What is asked. Copy out the following lines verbatim, from the first to the last, keeping their order unchanged.

=== Material shown ===

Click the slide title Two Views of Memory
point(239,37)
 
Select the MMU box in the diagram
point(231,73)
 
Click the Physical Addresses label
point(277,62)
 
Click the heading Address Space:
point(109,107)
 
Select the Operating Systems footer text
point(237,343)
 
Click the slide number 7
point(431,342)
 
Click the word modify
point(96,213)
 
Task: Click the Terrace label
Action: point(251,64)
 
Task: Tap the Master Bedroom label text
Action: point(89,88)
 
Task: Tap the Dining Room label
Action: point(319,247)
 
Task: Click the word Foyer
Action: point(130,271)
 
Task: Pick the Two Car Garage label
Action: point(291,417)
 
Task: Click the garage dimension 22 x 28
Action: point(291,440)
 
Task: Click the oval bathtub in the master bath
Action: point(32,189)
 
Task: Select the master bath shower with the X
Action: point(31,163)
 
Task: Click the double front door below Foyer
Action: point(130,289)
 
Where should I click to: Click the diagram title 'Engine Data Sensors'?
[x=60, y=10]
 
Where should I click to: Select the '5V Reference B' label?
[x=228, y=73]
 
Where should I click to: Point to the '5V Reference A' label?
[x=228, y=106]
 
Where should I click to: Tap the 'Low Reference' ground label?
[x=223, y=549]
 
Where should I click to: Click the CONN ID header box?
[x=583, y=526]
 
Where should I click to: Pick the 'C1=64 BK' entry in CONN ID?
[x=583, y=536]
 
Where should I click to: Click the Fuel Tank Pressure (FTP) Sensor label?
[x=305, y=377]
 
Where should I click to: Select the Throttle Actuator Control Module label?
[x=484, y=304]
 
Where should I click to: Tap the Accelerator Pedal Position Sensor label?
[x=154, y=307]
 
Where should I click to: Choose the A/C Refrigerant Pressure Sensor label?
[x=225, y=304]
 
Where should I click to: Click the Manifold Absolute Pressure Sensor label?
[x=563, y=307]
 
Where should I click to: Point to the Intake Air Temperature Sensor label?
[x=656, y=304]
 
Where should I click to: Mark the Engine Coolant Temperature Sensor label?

===

Task response.
Click the slide title Two Views of Memory
point(239,37)
 
Select the MMU box in the diagram
point(231,73)
 
Click the Physical Addresses label
point(277,62)
 
Click the heading Address Space:
point(109,107)
 
Select the Operating Systems footer text
point(237,343)
 
Click the slide number 7
point(431,342)
 
Click the word modify
point(96,213)
 
Task: Click the Terrace label
Action: point(251,64)
 
Task: Tap the Master Bedroom label text
Action: point(89,88)
 
Task: Tap the Dining Room label
Action: point(319,247)
 
Task: Click the word Foyer
Action: point(130,271)
 
Task: Pick the Two Car Garage label
Action: point(291,417)
 
Task: Click the garage dimension 22 x 28
Action: point(291,440)
 
Task: Click the oval bathtub in the master bath
Action: point(32,189)
 
Task: Select the master bath shower with the X
Action: point(31,163)
 
Task: Click the double front door below Foyer
Action: point(130,289)
 
Where should I click to: Click the diagram title 'Engine Data Sensors'?
[x=60, y=10]
 
Where should I click to: Select the '5V Reference B' label?
[x=228, y=73]
 
Where should I click to: Point to the '5V Reference A' label?
[x=228, y=106]
 
Where should I click to: Tap the 'Low Reference' ground label?
[x=223, y=549]
 
Where should I click to: Click the CONN ID header box?
[x=583, y=526]
 
Where should I click to: Pick the 'C1=64 BK' entry in CONN ID?
[x=583, y=536]
 
Where should I click to: Click the Fuel Tank Pressure (FTP) Sensor label?
[x=305, y=377]
 
Where should I click to: Select the Throttle Actuator Control Module label?
[x=484, y=304]
 
Where should I click to: Tap the Accelerator Pedal Position Sensor label?
[x=154, y=307]
 
Where should I click to: Choose the A/C Refrigerant Pressure Sensor label?
[x=225, y=304]
 
Where should I click to: Click the Manifold Absolute Pressure Sensor label?
[x=563, y=307]
 
Where should I click to: Point to the Intake Air Temperature Sensor label?
[x=656, y=304]
 
Where should I click to: Mark the Engine Coolant Temperature Sensor label?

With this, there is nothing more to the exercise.